Fought that battle many times in 30 years of TV news, Dan. Had the same approach as you.

Facts that matter here: Daughter is not dead, but was treated and released for a flesh wound the same night. Reporter's "how do you feel" (when you can find the raw video) was the opening to a sentence that ended with "about hearing they've caught the guy who shot your daughter?".

That's very different from "how do you feel about your daughter being shot?"

I don't know a reporter whose first instinct when a suspect is captured isn't to see if the victim or the victim's family has a reaction to the news.

All the Mom had to do was say "No thank you, please leave." She didn't do that. She threw a rock at the cameraman, brought out a baseball bat and sicced two pitbulls on an unarmed woman who was on a public sidewalk.

She deserves the book that is likely to be thrown at her.
 
All "how do you feel" questions are inane, stupid and offensive. If a reporter's "first instinct" is to ask such questions, the state of journalism in this country is truly pathetic.

This woman was minding her own business. She has the right to be left alone. We've heard too many stories lately of people being hounded by middle of the night phone calls or having their lawns trampled by TV crews for days on end. It's time for people to stand up to these abuses.

This is not news reporting. Time to watch "All The President's Men" again. Notice that nobody is asked how they feel.
 
FredLeonard said:
This woman was minding her own business. She has the right to be left alone. We've heard too many stories lately of people being hounded by middle of the night phone calls or having their lawns trampled by TV crews for days on end. It's time for people to stand up to these abuses.

Broad daylight. Public sidewalk. No one awakened, no lawn trampled.

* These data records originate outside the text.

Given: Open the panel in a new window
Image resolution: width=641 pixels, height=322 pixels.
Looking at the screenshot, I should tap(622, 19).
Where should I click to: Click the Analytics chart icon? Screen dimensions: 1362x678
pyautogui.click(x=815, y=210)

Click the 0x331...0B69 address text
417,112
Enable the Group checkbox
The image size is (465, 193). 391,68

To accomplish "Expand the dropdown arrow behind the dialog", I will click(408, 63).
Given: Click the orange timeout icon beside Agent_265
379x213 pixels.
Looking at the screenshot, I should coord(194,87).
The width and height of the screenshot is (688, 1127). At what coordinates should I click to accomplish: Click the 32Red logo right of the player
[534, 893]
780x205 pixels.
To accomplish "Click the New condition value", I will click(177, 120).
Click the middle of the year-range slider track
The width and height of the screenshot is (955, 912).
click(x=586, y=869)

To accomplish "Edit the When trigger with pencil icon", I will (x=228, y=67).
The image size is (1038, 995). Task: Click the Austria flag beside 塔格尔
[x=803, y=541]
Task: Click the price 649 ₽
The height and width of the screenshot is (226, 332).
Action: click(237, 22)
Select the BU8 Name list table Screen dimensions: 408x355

You're defending felonious assault against two people who are also citizens of Providence who were within their rights to be where they were and doing what they were doing. The response you defend is against the law. Had the reporter tripped or been knocked down trying to get away, the two pit bulls likely would have gone for her throat. Would you be saying she deserved that?
 
johnnya2k6 said:

Now, that reporter was wrong. He needed to let the guy go in the building. There was no invitation and the suggestion that the man was holding the door open for him was BS. A bit of research turns up the fact that neither the reporter nor the station pressed charges. That's almost certainly because the ND, GM and lawyers watched the tape and knew their guy was out of line.